In fact, the wild cucumber has been growing on our dry chaparral hillsides for thousands of years. The Tongva people called it Takape So'ot, green stars, after the bright-green, spiky fruit. They utilized many parts of the plant. The tuberous root, too bitter and toxic to eat, was crushed to extract saponin. The saponin was used as a soapy lather while the crushed tuber was dropped in ponds to stun fish. The tender leaves, though bitter, were cooked and eaten with meat or acorn gruel. The seeds were decorated and employed by children as marbles or beads, while the adults roasted and ground the seeds into a paste for use as medicines, a fixative for natural pigments or as an oily black or red pigment itself.

The fruit, once dried, could be soaked in water to remove its spikes and used as a loofah. Out of all the uses for the wild cucumber, perhaps it was the young, flowering vines that were the most important to the Tongva, as they represented femininity and the coming of spring.These were collected and woven into head-wreaths that were worn by Tongva women in the spring and used as symbolic necklaces during the spring equinox puberty rituals for Tongva girls.

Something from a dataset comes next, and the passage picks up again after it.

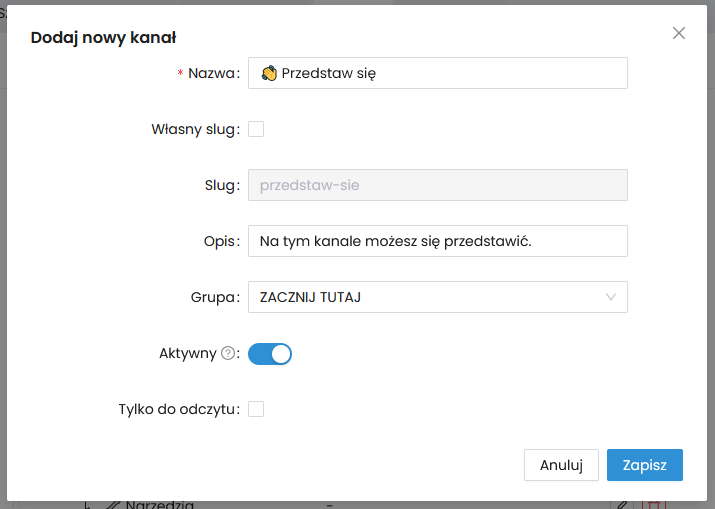Click the disabled Slug field
Viewport: 715px width, 509px height.
(437, 185)
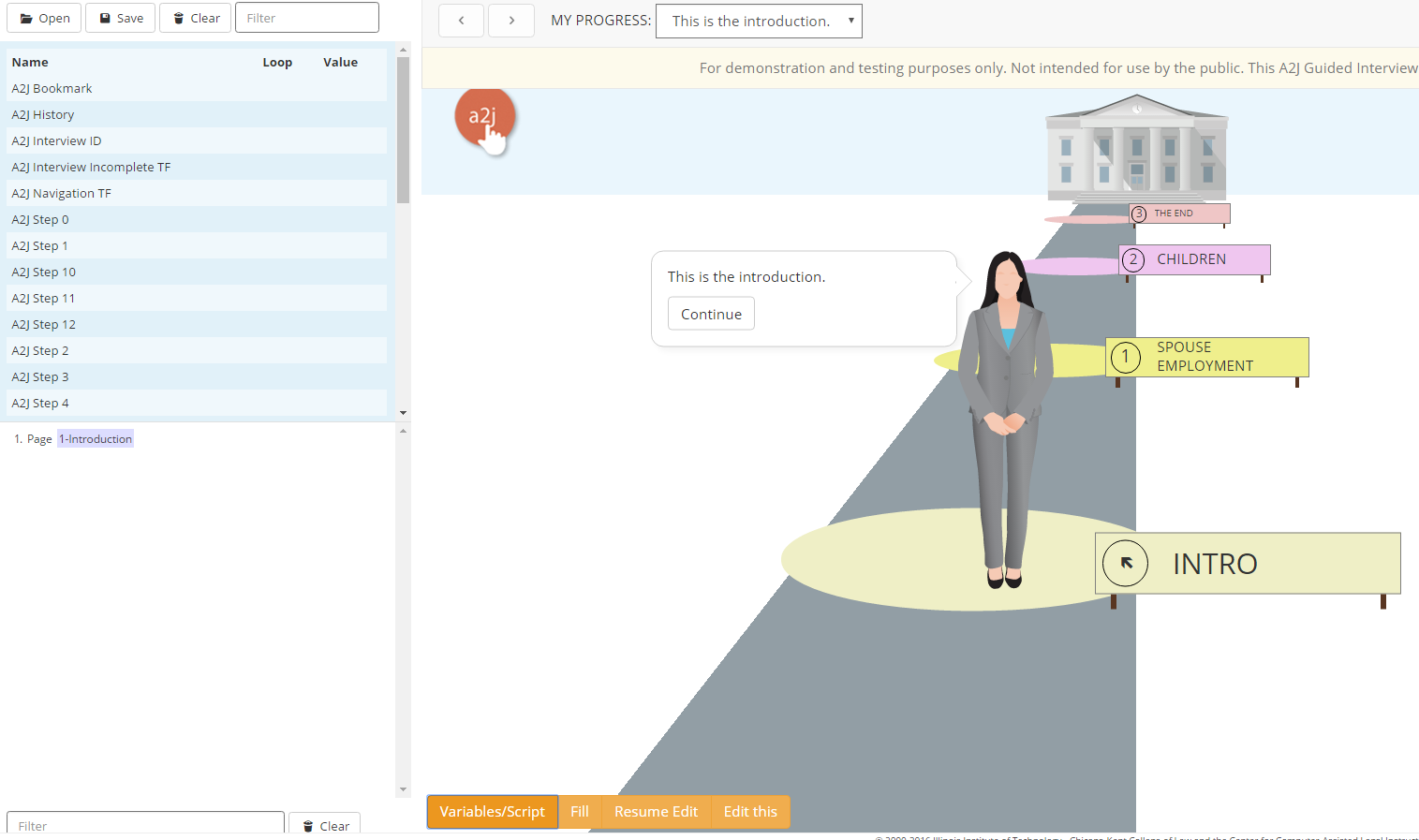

It's funny that my daughter and her friends, growing up on these same hills, refer to wild cucumber fruits as puff balls. My daughter knows their true name, I have taught her all I know about this native vine, yet she is content to play with the puff balls of her imagination rather than the native plant steeped in history. Maybe is is natural that, as children, we are ultra-curious about the world, just not too interested in the back story. We are content to view things at face value. I can remember being a child, hiking the hills and always feeling like I was the first one discovering these plants, stones, insects and birds. I imagined that the wild cucumber was some rare species of land-dwelling puffer fish. Never did I yearn to put it in its right context as subconsciously, maybe even selfishly, I felt that to do so would diminish my world and my role as explorer.

As an adult I have sought to learn the history of many of these things we come across in our little corner of Los Angeles.  Rather than diminish it, I have found that historical context only deepens my connection to this place, that knowledge only makes my love for it stronger. 

Now when I look at a wild cucumber vine weaving its flowering tendrils through the bare canopy of a dormant black walnut, I know why the vine comes back every season after the rains and why it grows so quickly. I also know that there were Tongva women who wore these same vines in their hair on these same hills, year after year. Now when I look upon a dormant walnut tree, crowned in green starred flowers, I see a Tongva maiden, like a Greek Dryad, sleeping, patiently waiting to awaken on our ancient hills.